The right to “die with dignity”

However, the facts of the matter were rather different. Laurence Tramois admitted having taken the decision alone. It was not until two weeks later, following the exposure of these facts within the hospital – which went on to refer the matter to the police – that the doctor was to reveal the truth to the family. In a state of shock, the patient’s husband said: “It’s murder, and I don’t want to be an accomplice.” But the family very soon joined forces with the defendants: nobody has filed a private prosecution. Laurence Tramois justified her actions to the police: “This suffering no longer made any sense,” while refraining from claiming to be “pro-euthanasia”: “If Paulette hadn’t been Paulette, I would never have prescribed the potassium,” and the doctor stressed that she felt unable to carry out this act herself.

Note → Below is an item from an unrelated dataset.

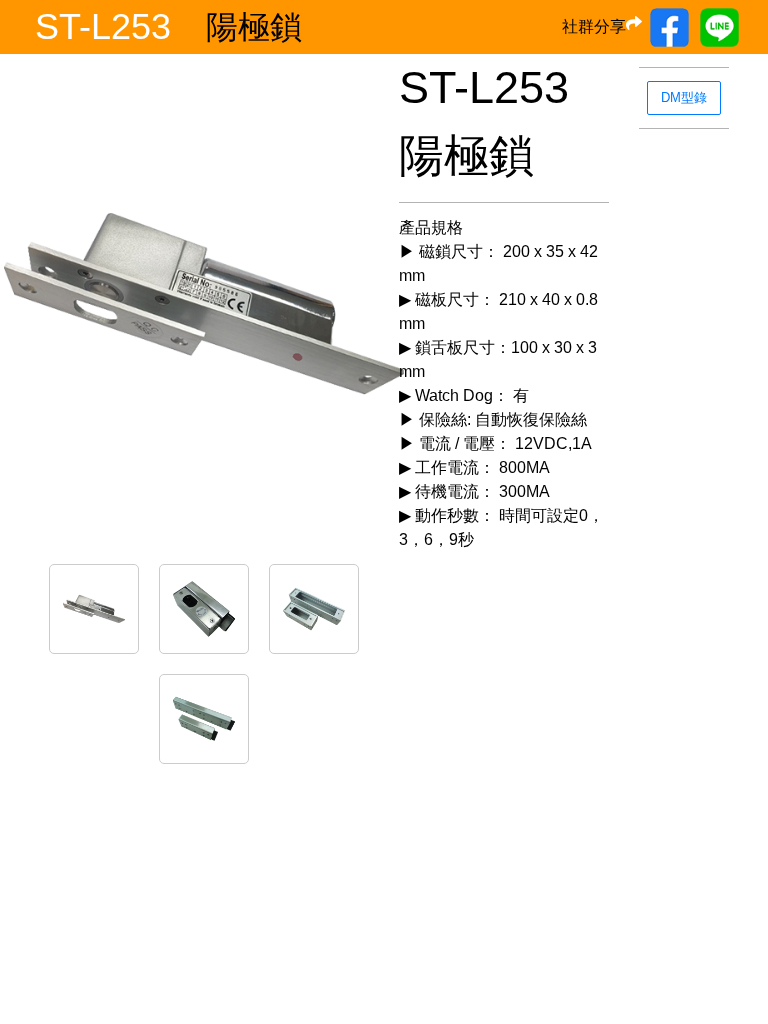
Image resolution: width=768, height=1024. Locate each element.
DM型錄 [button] (684, 97)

A sentiment that, in fact, dragged Chantal Chanel along with her into the witness box. However, solidarity is the order of the day. A solidarity driven by the certainty of having allowed the old lady to “die with dignity”, of having relieved her suffering and shortened her life by only a few hours. In fact, the examination of the medical records confirmed the desperate plight of Paulette Druais, whose prognosis was in any case very bleak and very short-lived. “The two are a united front”, commented Maître Pierre-Olivier Sur, the barrister for the nurse, who expected an acquittal.

Support for the accused

The announcement that the doctor and nurse were being sent for trial at the cour d’assises had arisen at the height of the public debate on the Vincent Humbert affair, which inspired the Loi Leonetti - the law establishing the right to “allow to die”. The previous Thursday, 2,000 medical professionals published a manifesto in the Nouvel Observateur in favour of the decriminalization of euthanasia, claiming to have helped patients to die, and declaring their support for the accused women. The very next day, the French palliative care organization – la Société française d’accompagnement et de soins palliatifs (SFAP) – launched a manifesto on the Internet against “the legalization of euthanasia”. The following Saturday, thirteen medical and literary figures had demanded that the case be postponed until after the electoral campaigns, complaining of “biased pressure” from pro-euthanasia groups and the exploitation of the trial. The debate is set to rage on beyond the doors of the courtroom.